Please quote exactly the lines below from the line containing "Open the DocuSign integration feature link" to the line containing "982x552 pixels.", both lines included, and nothing else.
====
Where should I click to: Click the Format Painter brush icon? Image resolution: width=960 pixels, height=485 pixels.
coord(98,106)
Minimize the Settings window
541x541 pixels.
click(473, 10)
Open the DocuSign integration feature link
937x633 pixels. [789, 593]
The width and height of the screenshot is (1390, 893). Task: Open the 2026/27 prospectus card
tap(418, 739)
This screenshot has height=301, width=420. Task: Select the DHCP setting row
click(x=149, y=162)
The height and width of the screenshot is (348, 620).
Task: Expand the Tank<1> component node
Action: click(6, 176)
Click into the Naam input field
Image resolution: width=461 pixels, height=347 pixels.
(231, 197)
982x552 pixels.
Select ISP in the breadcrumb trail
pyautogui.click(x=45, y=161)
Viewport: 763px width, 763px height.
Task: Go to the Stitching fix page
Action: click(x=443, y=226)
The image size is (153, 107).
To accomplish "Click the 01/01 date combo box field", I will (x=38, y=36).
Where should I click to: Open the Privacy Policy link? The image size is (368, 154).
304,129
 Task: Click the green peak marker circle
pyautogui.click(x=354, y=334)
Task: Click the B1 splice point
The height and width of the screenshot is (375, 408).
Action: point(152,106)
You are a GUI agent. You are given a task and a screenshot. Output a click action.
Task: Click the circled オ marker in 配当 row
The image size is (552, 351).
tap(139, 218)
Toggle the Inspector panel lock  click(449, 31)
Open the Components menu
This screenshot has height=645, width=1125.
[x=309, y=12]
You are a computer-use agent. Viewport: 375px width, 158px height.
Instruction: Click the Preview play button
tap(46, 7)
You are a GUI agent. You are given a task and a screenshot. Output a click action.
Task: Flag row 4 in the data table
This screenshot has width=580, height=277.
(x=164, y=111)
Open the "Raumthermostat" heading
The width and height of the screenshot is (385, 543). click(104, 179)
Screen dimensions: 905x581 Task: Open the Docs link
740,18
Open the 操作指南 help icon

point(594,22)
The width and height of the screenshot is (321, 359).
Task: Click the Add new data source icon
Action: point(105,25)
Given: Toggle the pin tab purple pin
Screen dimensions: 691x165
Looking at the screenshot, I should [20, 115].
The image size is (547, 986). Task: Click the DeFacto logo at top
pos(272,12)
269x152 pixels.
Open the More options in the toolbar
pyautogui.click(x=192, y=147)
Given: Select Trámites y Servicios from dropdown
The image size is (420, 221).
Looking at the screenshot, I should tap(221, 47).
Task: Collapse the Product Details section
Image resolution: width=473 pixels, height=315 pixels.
====
* _COMPLETED TASK_:
Open the DocuSign integration feature link
937x633 pixels. [789, 593]
The width and height of the screenshot is (1390, 893). Task: Open the 2026/27 prospectus card
tap(418, 739)
This screenshot has height=301, width=420. Task: Select the DHCP setting row
click(x=149, y=162)
The height and width of the screenshot is (348, 620).
Task: Expand the Tank<1> component node
Action: click(6, 176)
Click into the Naam input field
Image resolution: width=461 pixels, height=347 pixels.
(231, 197)
982x552 pixels.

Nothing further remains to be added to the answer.